TAREA BREVE: Copia de nuevo el tramo del texto sobre la devoción que va desde "Según sea nuestra" hasta "por dónde vamos).", y cambia "trato íntimo" por "diálogo personal".

FRAGMENTO ELEGIDO:

^^^^

Una virtud que se valora muy poco,
tal vez porque se la desconozca, es la devoción, virtud de la religión y del
modo de vivir nuestra relación con Dios.
Según sea nuestra devoción así será
nuestro trato íntimo con el Señor, lejos de confundir devoción con devociones
(el mucho recitar sin que sepamos ni por dónde vamos).
La rutina mata el espíritu, el ritmo mecánico y
febril nos habitúa a la repetición sin vida de costumbres, horarios, modos de
vida. Todo esto vivido de forma anodina y gris es rutina, vacía el corazón y se
pierde en gran medida hasta el sentido de lo que hacemos.
La monotonía de la
sucesión de los tiempos y las horas, provoca el hastío del espíritu. Además, el
hombre contemporáneo ha perdido la capacidad de disfrutar del día a día,
saborear lo que hacemos; mirar el mundo, las cosas, al otro con ojos de
admiración, de novedad. Todo lejano de la monotonía y la rutina: capacidad de disfrutar, de admiración, de
sorpresa. Por eso se buscan novedades casi como un estimulante, pero sin
saber vivir en profundidad y con amor y con deleite lo de cada día, nuestro propio trato con
Cristo en la liturgia y en la oración.
1. La devoción es un affectus
del ánima, una disposición interior por la que el alma se descentra, sale de sí
misma y se llega a Dios gozando, en su Presencia, de la dulzura, de la
suavidad, del Señor. La devoción es entrega, el alma se llena de la gracia del
Espíritu y sale de su “propio amor e interés” (S. Ignacio de Loyola); se centra
el alma en Dios.
La devoción auténtica, lejos de cualquier espiritualismo,
genera en el alma el crecimiento y fortalecimiento de las virtudes (teologales
y morales) y, por tanto, la transformación del cristiano, su vida ofrecida y
entregada: lo contrario sería un culto vacío. Por eso no hay vida moral –un
comportamiento moral- si no hay vida litúrgica y orante.

^^^^

DATOS MOSTRADOS:
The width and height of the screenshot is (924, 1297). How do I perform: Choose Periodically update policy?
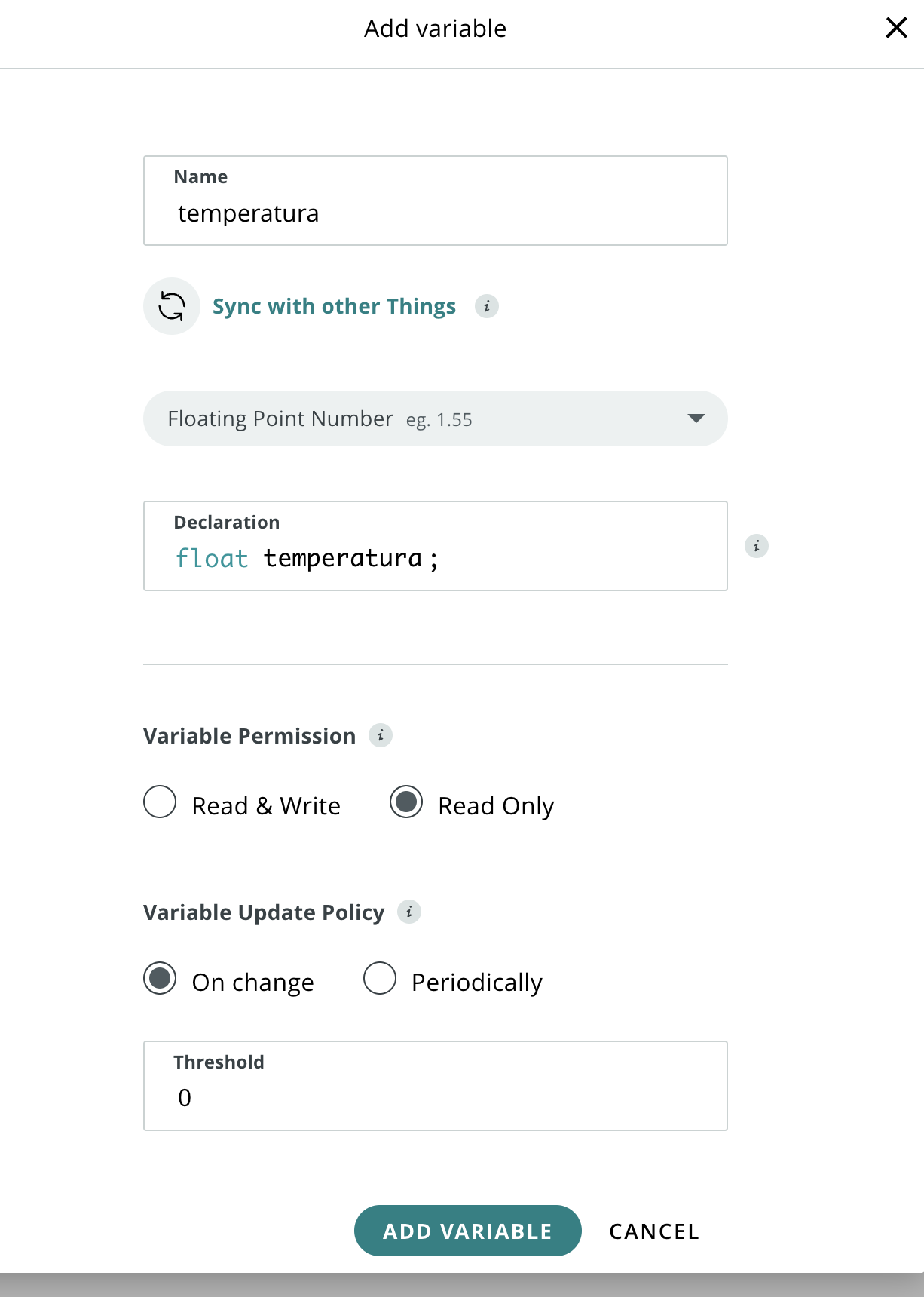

^^^^

RESULTADO DEL EJERCICIO:
Según sea nuestra devoción así será
nuestro diálogo personal con el Señor, lejos de confundir devoción con devociones
(el mucho recitar sin que sepamos ni por dónde vamos).